Two-stage versus single-stage anaerobic co-digestion on methane synthesis: Energy prospects and microbial community

Abstract

Cassava processing wastewater (CW), a byproduct generated during cassava processing activities, and glycerol (Gly), a byproduct of biodiesel production processes, have a high concentration of organic matter and digestibility, which provides them with great potential for hydrogen (H2) and methane (CH4) generation. This study evaluated the co-digestion of cassava wastewater and glycerol in a single-stage versus two-stage process using a fluidized bed reactor (AFBR), i.e., a mesophilic acidogenic reactor (MAR) + a sequential mesophilic reactor (SMR) and a mesophilic methanogenic reactor (MMR), operated at mesophilic temperature (30°C).
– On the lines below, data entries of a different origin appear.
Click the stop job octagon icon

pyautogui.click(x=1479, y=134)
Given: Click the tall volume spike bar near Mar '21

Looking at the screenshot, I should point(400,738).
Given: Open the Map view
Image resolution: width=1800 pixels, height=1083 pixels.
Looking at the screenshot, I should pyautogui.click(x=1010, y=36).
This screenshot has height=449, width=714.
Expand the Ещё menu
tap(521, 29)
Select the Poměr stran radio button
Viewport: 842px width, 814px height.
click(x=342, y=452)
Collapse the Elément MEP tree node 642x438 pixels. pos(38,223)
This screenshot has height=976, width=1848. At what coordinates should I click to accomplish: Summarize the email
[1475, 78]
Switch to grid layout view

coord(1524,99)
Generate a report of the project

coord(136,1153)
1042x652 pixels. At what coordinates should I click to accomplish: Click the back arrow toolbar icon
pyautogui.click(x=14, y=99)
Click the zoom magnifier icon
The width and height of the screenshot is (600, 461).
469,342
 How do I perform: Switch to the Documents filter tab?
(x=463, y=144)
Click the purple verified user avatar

Thus, the effect of increasing the organic matter concentration of 1–12.5 g [chemical oxygen demand] COD.L−1 (50 %:50 % on a COD basis) on CH4 production was verified. Co-digestion consistently yielded methane production in both single and two-stage processes. The two-stage process stood out as the single stage, providing a maximum CH4 Yield (MY) of 341.10 mL CH4. gCOD−1cons and CH4 production rate (MPR) of 168.23 mL of CH4.L−1.h−1, respectively. Regarding the microbial community, the methanogens Methanobacterium and Methanobrevibacter prevailed. Moreover, the two-stage and single-stage presented energy potentials of 161.23 kJ.d−1 and 54.26 kJ.d−1, in that order. Upon comparative analysis of the performance between two-stage and single-stage methanogenic reactors, it becomes apparent that the co-digestion of CW and Gly in a two-stage configuration exhibited enhancements over the single-stage.